Plus One for the Pot - Lessons
Thoughts on one year of love and leaves.
I wanted to chew your cheeks the moment I saw you. By the time you sat down I was already yours. By the end of creative nonfiction class my love was cemented. When you didn’t return to the literary center the next week, I blamed myself. The next month, when we bumped into each other at the Woodland Art Fair, I swear I caught you checking me out. Two months after that, when we crossed paths on North Limestone, your seeking smile, trying to find my eyes when I was focused on the sidewalk, almost knocked me over. When my essay from class was accepted for publication, you were the only person I wanted to tell.
When I gathered the guts to ask you out my email was so full of explanations and feints (“started a new job and would love to connect”, “any interest in joining my writing group?”) that when we finally met for coffee neither of us were sure if we were on a date.
I was late, and embarrassed for being late, so instead of standing in line to order a drink I sat with you for an hour with nothing in front of me but hope. You let me walk you back to work, and hugged me tight enough that I knew I’d see you again.
It wasn’t very much longer, in the galactic scheme of things, before we were both of us in love. But before we loved each other, we had to kiss. You leaned in. I was terrified. I wanted our first kiss to be lyrical and romantic. So I said, “I have sushi breath.” And you said, “I don’t care.” And we kissed.
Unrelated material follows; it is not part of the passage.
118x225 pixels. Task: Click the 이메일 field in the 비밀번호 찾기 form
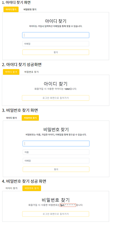(56, 161)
At the start of Lessons (S6E19) Captain Jean-Luc Picard was not looking for love when he went to astrometrics, any more than I was looking for love when I went to writing class at the learning center. But by the time he was sipping her tea (no entendre intended) Picard was lightyears beyond smitten with Commander Nella Darren, and dangerously close to in love.

You went to Europe and brought me back tea and the instructions on the tea say to use freshly boiled water and “Allow one teaspoon per cup of water, plus one teaspoon for the pot.” I’d never heard of the “one for the pot” rule, and some brief research showed that, while it is a popular practice amongst British tea enthusiasts, not everyone can agree on its purpose. Some say the extra teaspoon is to guard against weak tea, when making a pot to share. Others view it as a more generalized offering to the Tea Gods, a sacrifice of leaves thanking the pot for its service, or, as most adherents suggest, simply tradition.
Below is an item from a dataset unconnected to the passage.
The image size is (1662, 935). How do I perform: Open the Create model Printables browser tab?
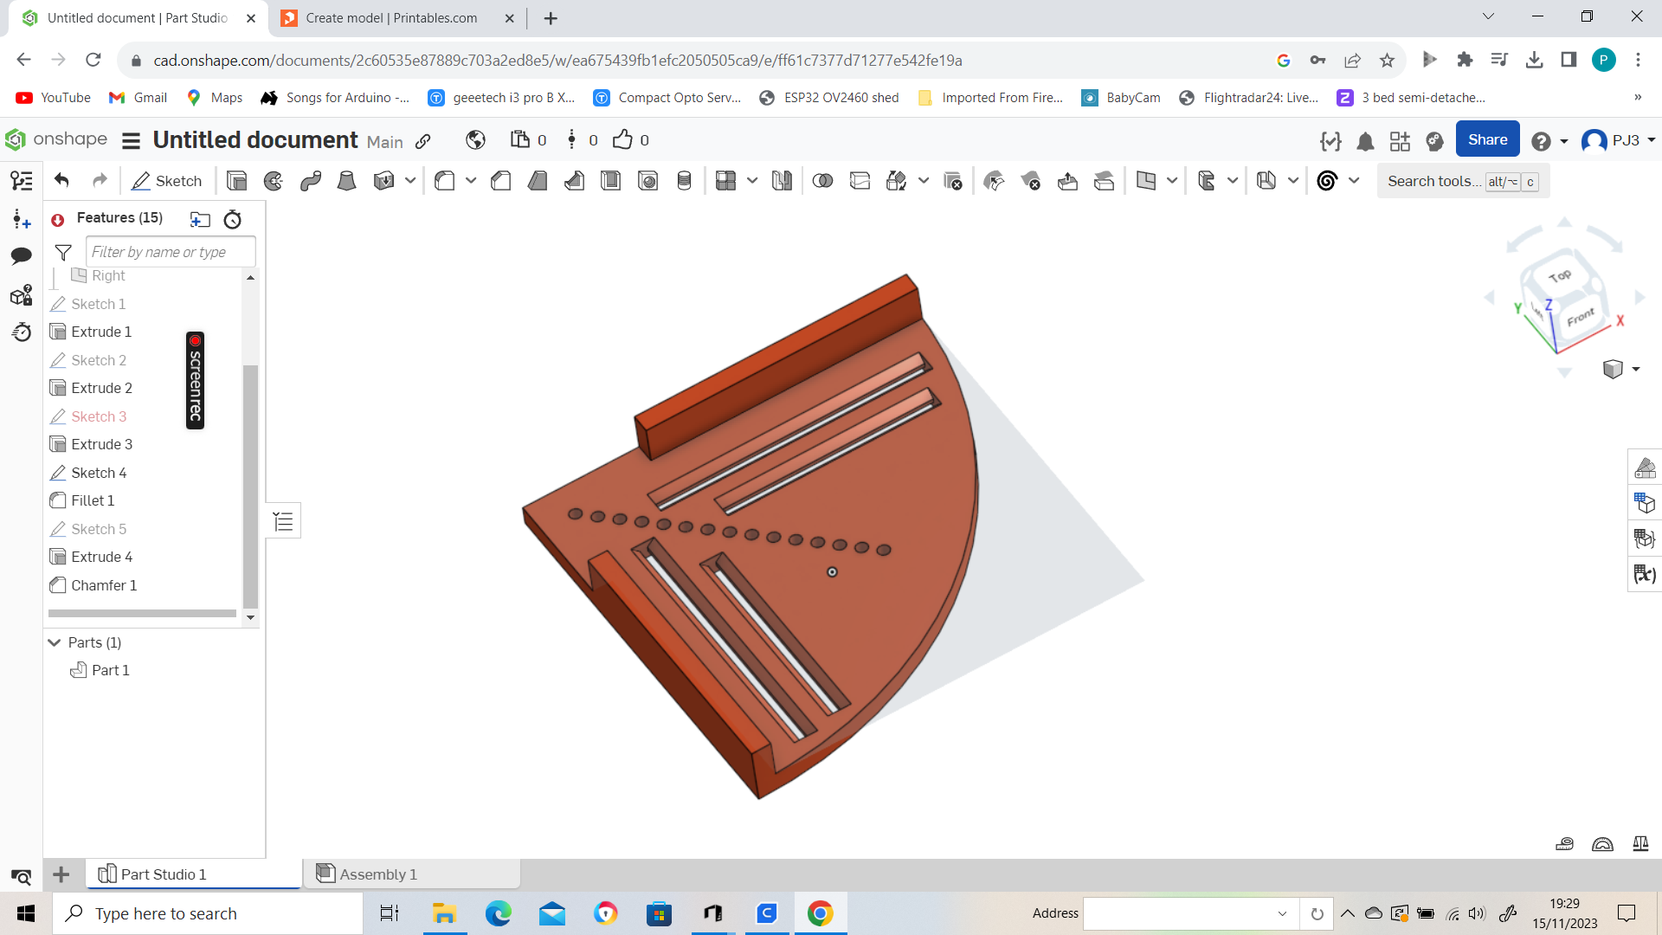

Lessons Pour deep, Spout of Love; run my cup o'er with your brew, sweet, strong, worth sav'ring. Sip slow, and say honestly: What need has Love, of weak tea?
Unfortunately, I was a boy in high school in 2004, and as such was required to be obsessed with poker. The other boys and I would play Texas Hold ‘Em on Friday nights, losing the same ten bucks to each other back and forth for hours, over cheese pizza and Mountain Dew. When I first read “plus one for the pot” I thought of the ante, the money you pay to play the game, the investment you risk losing, but without which you will gain nothing.
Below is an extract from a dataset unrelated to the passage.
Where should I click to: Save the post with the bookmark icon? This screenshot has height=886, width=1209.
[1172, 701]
It’s been a year now, the first of many, and I wonder. When you cook dinner for me, when I make breakfast for you, when we work to make the other’s life a little more livable, when we (as you say) “cosplay marriage” — I think of this as the plus one to our pot. But is it a sacrifice? An offering? A gamble? An accidental adherence to heteronormative tradition? Or is it a way to kiss without the risk of fish breath? A way to love the whole of each other - a way to be whole, together, like the tea and the water and the pot? A way (the only way?) to avoid weak tea.